Representing data-driven concepts alongside instances of those concepts

Started by
5 comments, last by GameDev.net 10 years, 9 months ago

In many games, it's typical to load in several 'concepts' or 'definitions' from the data - for example, you might load in vehicle types, character classes, item types, etc. This data might be passed to some sort of factory which creates one of several related classes each time. And then in-game, you create instances of these concepts - vehicles, individual characters, individual items, etc. These will reference the definition class to get access to various pieces of data.

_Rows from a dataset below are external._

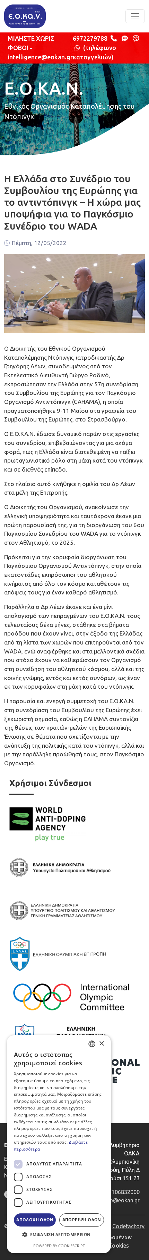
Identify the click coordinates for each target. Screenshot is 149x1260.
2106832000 (124, 1192)
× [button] (101, 1043)
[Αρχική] (25, 16)
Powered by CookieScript (59, 1245)
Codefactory (128, 1226)
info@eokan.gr (121, 1200)
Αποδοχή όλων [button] (34, 1220)
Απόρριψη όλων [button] (81, 1220)
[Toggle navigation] (135, 16)
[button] (59, 1234)
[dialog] (59, 1144)
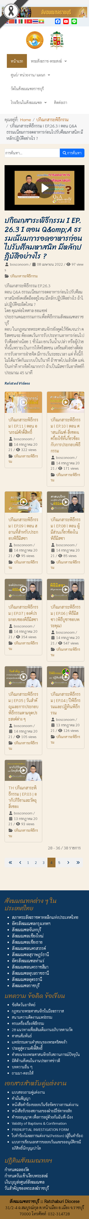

But where it seems to get tricky is when the instances are used in some sort of algorithm, and need their own set of state data, which might vary depending on the concept being referenced. If you can have fully-generic concepts, or fully-generic instances, it's not an issue. But often you don't, and the specifics of the instance may depend on the specifics of the concept.

I can think of several ways to approach this in C++, but none of them are fully satisfactory.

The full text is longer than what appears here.